The chances of Earth getting hit without warning by one of the big ones are "extremely low, so low that it's ridiculous. But the smaller ones are quite different," Schweickart said. He warned: "If we get hit by one of them, it's most likely we wouldn't have known anything about it before it hit."
Chodas said the meteor strike in Russia is "like Mother Nature is showing us what a small one ? a tiny one, really ? can do."
All this points up the need for more money for tracking of near-Earth objects, according to Schweickart and the former space shuttle and station astronaut who now heads up the B612 Foundation, Ed Lu.
A few years ago, Schweickart and others recommended NASA launch a $250 million-a-year program to survey asteroids and work up a deflection plan. After 10 years of cataloging, the annual price tag could drop to $75 million, they said.
"Unfortunately, NASA never acted on any of our recommendations," he lamented. "So the result of it is that instead of having $250 million a year and working on this actively, NASA now has $20 million. ... It's peanuts."
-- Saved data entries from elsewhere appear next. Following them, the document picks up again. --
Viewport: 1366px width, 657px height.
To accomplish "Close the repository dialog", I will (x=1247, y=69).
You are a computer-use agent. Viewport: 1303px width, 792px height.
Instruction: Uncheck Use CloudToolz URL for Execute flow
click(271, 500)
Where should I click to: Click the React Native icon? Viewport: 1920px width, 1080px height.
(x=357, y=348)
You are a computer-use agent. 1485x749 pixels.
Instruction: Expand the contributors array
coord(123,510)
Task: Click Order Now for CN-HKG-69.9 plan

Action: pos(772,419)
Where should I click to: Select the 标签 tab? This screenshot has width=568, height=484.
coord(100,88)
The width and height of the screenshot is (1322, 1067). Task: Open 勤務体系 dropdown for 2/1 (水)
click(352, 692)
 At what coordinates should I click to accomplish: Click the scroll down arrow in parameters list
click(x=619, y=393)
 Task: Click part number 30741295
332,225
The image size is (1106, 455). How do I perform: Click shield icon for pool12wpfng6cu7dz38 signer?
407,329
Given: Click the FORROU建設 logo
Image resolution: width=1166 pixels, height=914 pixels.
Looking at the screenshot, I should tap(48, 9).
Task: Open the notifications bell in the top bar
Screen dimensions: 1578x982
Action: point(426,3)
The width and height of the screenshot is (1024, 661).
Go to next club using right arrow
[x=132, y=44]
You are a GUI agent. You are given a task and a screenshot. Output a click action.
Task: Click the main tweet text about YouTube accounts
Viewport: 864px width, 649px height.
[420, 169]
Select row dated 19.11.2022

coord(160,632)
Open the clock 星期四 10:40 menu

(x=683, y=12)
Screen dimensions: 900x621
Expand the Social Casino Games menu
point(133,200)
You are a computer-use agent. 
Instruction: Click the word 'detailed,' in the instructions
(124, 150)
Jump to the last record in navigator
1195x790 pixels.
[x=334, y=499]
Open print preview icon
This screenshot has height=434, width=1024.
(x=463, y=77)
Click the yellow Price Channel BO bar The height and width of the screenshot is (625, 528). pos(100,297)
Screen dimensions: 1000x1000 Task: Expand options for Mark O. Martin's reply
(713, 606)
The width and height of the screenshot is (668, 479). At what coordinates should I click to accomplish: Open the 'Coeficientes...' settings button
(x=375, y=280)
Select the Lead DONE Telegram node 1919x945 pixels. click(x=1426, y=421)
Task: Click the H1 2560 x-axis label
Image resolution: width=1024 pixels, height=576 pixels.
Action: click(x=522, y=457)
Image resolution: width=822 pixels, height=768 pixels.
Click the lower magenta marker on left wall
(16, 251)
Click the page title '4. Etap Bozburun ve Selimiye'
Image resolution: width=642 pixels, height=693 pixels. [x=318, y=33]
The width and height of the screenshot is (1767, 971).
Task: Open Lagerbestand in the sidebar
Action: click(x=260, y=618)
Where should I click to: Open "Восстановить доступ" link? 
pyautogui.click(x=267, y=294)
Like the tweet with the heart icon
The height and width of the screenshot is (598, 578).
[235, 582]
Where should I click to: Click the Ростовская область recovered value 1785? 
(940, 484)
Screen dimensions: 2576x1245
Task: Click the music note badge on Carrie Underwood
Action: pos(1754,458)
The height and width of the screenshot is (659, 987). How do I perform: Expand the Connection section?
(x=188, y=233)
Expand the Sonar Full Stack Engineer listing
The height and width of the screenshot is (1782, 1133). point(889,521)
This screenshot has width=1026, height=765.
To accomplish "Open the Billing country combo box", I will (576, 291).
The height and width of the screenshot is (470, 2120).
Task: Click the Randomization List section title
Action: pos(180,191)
Congress immediately weighed in on Friday.
"Today's events are a stark reminder of the need to invest in space science," said Rep. Lamar Smith, R-Texas, chairman of the House science, space and technology committee. He called for a hearing in the coming weeks.
Bill Cooke, head of the Meteoroid Environments Office at NASA's Marshall Space Flight Center in Huntsville, Ala., said the space agency takes asteroid threats seriously and has poured money into looking for ways to better spot them. Annual spending on asteroid-detection at NASA has gone from $4 million a few years ago to $20 million now.
"NASA has recognized that asteroids and meteoroids and orbital debris pose a bigger problem than anybody anticipated decades ago," Cooke said.
Schweickart's B612 Foundation ? named after the asteroid in Antoine de Saint-Exupery's "Le Petit Prince" ? has been unwilling to wait on the sidelines and is putting together a privately funded mission to launch an infrared telescope that would orbit the sun to hunt and track asteroids.
Its need cannot be underestimated, Schweickart warned. Real life is unlike movies such as "Armageddon" and "Deep Impact." Scientists will need to know 15, 20 or 30 years in advance of a killer rock's approach to undertake an effective asteroid-deflection campaign, he said, because it would take a long time for the spacecraft to reach the asteroid for a good nudge.
"That's why we want to find them now," he said.
As Chodas observed Friday, "It's like a shooting gallery here."